The key with this process is to make sure the sire isn’t too far removed from our project goals because the chance that we will hit on a yellow body blue bar with a red body red bar sire, for example, is basically zero even if the female has yellow body blue bar lineage. The sire of a throw away can’t be too far off, otherwise, it could be a 100% throw-away clutch without any males worth keeping.
A final complication in estimating the outcome from a pairing is even knowing the sire - the most important piece of information by far (as we showed in the information gain table above). Many breeders pair multiple sires to the same dam. However, dams can retain sperm for up to 5 clutches, 18 months after the initial pairing to one sire. If she has laid 2 clutches and is then paired to different sire, she could lay 3 clutches with completely unknown lineage.
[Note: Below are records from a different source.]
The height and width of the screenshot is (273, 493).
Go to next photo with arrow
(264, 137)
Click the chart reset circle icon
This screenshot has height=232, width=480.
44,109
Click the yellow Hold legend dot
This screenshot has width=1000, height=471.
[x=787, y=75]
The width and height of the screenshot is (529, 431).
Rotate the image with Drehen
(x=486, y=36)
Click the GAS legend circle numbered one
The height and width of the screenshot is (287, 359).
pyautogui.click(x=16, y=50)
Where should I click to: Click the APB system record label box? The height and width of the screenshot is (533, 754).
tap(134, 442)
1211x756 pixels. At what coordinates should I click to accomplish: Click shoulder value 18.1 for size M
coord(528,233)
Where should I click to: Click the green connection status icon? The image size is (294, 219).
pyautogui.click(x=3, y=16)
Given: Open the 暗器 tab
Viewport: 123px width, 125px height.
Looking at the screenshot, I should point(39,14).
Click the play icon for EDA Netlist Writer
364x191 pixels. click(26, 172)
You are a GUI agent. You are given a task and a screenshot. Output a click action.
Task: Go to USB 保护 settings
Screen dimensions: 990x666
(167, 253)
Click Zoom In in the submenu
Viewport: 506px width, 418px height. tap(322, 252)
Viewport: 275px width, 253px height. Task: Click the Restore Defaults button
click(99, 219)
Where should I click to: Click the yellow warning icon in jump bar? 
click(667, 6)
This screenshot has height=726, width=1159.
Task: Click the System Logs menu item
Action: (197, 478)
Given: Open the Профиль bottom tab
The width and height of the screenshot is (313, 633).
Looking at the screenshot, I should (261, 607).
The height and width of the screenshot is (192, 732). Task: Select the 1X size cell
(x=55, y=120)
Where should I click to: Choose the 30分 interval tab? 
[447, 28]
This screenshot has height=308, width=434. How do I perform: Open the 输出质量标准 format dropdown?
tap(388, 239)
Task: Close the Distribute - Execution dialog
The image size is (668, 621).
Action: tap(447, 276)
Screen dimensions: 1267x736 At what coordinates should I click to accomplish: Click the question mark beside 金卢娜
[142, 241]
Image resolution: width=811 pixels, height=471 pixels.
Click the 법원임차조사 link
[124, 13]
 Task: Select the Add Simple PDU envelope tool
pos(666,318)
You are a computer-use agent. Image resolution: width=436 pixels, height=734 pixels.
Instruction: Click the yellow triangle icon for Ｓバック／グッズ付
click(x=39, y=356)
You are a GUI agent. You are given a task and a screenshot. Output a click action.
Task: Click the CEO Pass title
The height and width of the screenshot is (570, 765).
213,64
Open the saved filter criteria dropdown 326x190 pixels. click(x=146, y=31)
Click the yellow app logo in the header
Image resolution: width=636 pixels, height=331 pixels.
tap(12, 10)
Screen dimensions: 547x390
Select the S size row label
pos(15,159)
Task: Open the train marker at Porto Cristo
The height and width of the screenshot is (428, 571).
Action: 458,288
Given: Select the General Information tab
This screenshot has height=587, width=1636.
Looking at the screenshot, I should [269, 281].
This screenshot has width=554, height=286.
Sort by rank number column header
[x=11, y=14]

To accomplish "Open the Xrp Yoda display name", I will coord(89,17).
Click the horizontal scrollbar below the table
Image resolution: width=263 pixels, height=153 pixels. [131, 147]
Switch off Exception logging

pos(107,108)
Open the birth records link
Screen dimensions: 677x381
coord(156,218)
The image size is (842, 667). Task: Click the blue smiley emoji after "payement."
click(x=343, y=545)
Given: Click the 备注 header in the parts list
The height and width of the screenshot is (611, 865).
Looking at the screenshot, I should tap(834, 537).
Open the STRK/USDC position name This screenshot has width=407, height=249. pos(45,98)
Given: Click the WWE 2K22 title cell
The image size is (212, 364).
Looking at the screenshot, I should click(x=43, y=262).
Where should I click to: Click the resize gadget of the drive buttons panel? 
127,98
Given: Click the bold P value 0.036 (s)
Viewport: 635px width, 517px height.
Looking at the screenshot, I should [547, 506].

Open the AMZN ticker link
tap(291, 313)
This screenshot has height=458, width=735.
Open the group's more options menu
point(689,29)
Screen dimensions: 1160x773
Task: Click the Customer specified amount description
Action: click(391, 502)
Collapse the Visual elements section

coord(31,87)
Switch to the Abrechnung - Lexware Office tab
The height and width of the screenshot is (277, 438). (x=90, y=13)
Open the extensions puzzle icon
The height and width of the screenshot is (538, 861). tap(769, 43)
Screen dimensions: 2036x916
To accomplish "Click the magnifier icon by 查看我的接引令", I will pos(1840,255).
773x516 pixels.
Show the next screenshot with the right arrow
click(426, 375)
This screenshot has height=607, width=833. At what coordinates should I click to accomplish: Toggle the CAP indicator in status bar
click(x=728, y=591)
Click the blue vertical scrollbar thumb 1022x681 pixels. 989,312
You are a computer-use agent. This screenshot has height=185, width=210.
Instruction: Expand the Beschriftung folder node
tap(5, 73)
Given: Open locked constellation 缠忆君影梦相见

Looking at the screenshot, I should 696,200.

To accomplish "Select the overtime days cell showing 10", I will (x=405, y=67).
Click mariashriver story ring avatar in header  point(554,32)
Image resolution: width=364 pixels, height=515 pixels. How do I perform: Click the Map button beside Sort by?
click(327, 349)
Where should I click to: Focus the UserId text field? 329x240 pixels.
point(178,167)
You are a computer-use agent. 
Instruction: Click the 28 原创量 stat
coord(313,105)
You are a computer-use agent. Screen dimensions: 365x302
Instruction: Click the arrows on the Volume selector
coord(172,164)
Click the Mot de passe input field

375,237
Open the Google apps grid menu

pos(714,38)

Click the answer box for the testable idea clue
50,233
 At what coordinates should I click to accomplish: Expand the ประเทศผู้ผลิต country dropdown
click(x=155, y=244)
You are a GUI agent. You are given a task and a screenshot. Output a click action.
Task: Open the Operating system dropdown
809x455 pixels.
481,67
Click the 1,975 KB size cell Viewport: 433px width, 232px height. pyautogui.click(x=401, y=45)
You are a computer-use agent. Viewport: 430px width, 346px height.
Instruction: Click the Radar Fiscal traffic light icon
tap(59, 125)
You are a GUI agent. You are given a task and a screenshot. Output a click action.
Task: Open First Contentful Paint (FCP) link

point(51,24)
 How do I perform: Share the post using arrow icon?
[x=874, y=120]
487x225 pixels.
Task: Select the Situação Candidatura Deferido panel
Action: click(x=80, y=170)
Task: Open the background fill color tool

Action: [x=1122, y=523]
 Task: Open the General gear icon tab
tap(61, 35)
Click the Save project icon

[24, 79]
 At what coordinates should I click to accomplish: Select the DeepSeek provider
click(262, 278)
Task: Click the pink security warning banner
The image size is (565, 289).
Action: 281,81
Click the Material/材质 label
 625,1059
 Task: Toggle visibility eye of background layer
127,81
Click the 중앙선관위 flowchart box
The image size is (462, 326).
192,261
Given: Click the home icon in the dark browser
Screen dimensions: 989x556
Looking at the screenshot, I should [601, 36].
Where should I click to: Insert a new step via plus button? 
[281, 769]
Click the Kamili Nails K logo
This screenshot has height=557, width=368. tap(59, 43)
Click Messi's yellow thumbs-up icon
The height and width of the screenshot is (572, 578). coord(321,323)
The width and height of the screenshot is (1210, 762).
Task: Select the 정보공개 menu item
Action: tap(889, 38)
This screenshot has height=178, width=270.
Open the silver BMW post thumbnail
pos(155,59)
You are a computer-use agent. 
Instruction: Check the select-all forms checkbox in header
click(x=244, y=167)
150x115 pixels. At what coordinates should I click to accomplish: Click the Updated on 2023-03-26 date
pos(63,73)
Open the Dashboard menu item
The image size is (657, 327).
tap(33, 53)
Breeders will report the wrong lineage with certainty while some of those “odd ball” results are actually just coming from the first sire. Layer this onto the fact that people aren’t capable of identifying traits in their males, and we could have a very poor estimate for what will come from a given pairing.
At iPardalis, we like to see more than 50% infertility before pairing a female to another male. We also try to make sure subsequent pairings to the same female are from closely related males so a retained-sperm baby would be very close to the stated lineage. Many breeders do life-long pairings between one male and one female which is the gold standard for avoiding this problem.